Work task => Each record must be written out again exactly. Skip any picture it contains.
******************************
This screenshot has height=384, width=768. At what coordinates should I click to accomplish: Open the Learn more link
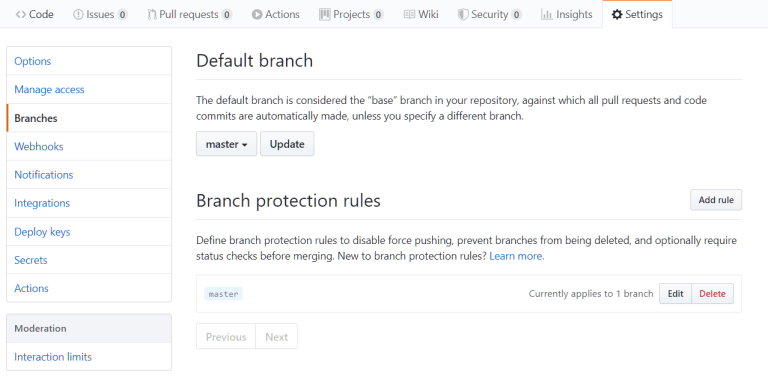point(517,256)
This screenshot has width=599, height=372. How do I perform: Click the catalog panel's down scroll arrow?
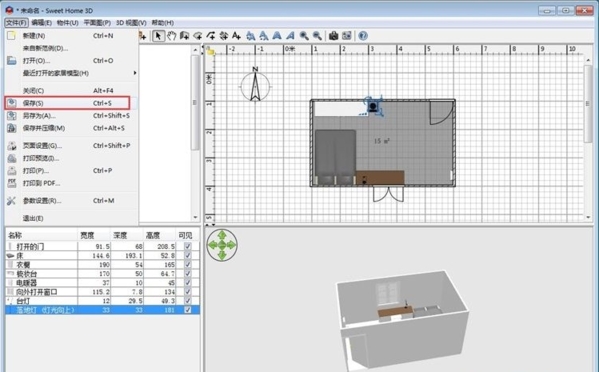click(x=195, y=217)
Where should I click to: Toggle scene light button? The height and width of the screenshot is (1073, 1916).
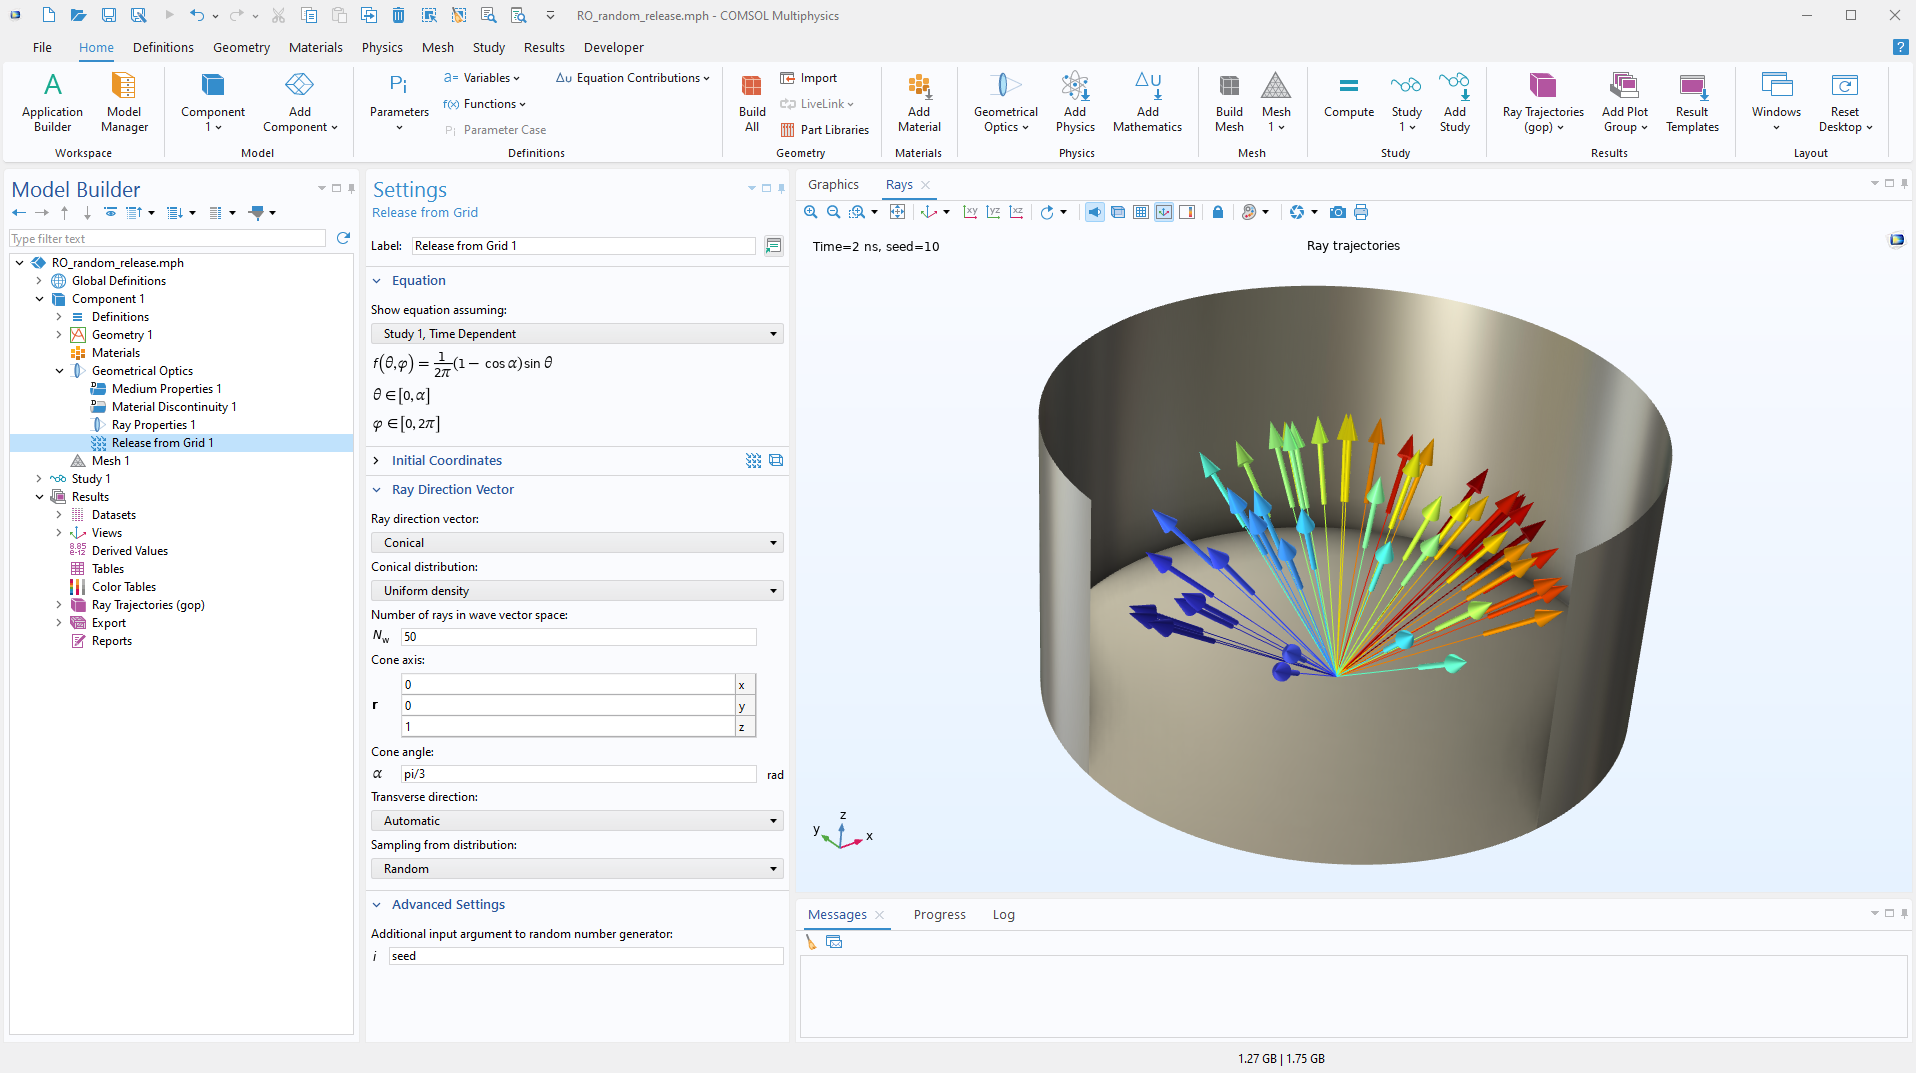tap(1095, 212)
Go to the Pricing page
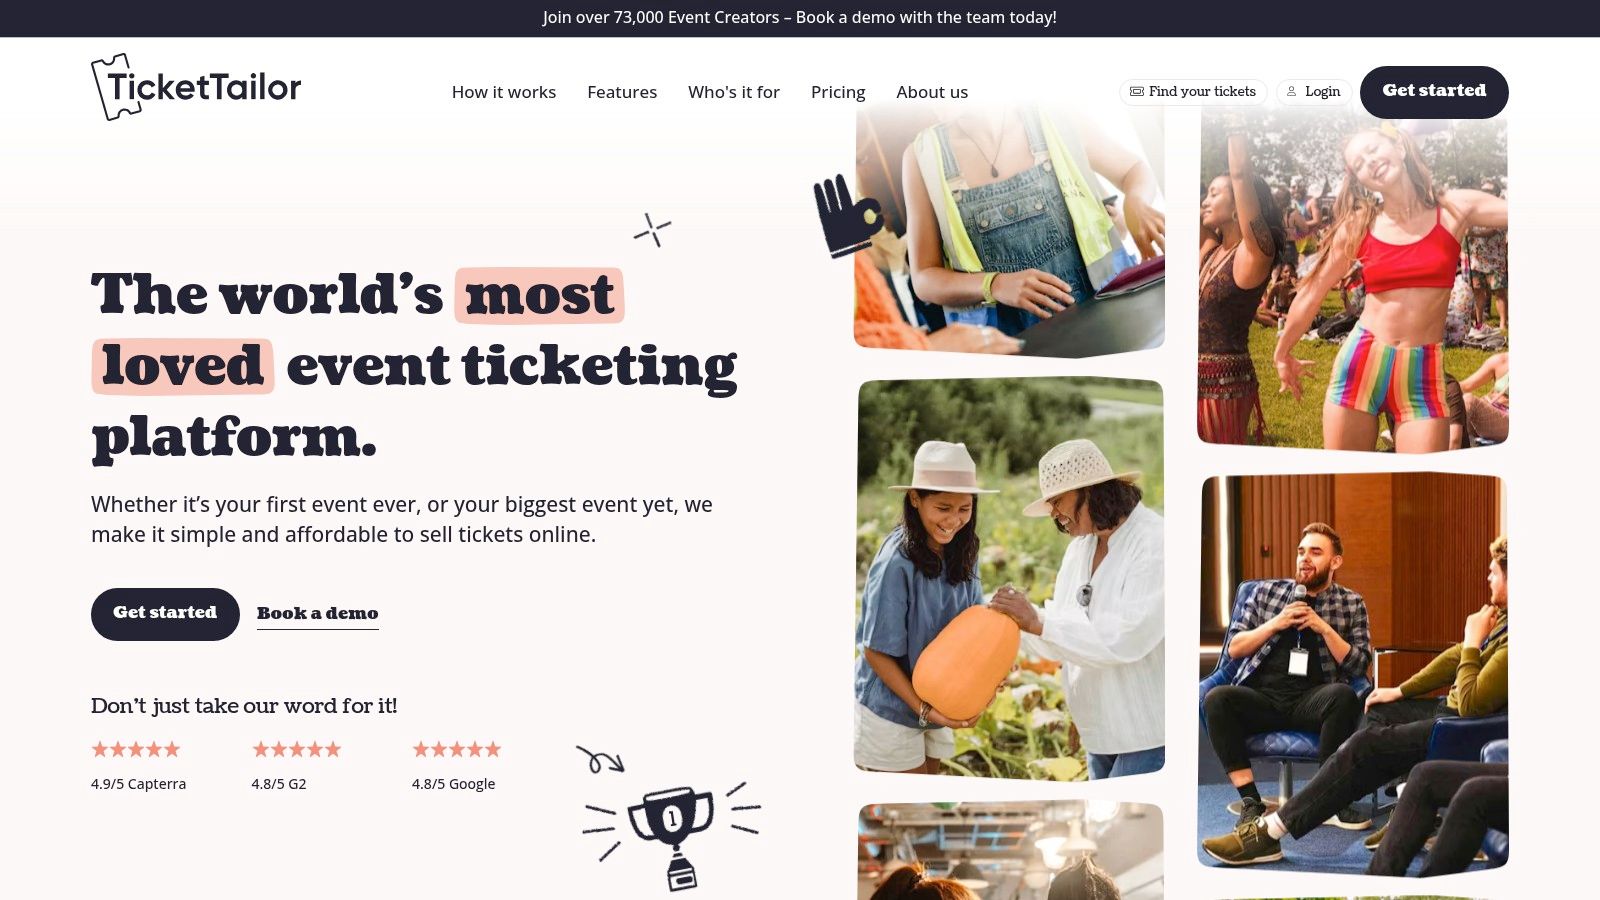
******************************
Result for this task =>
This screenshot has height=384, width=768. At what coordinates should I click to accomplish: Open the Learn more link
point(517,256)
This screenshot has width=599, height=372. How do I perform: Click the catalog panel's down scroll arrow?
click(x=195, y=217)
Where should I click to: Toggle scene light button? The height and width of the screenshot is (1073, 1916).
tap(1095, 212)
Go to the Pricing page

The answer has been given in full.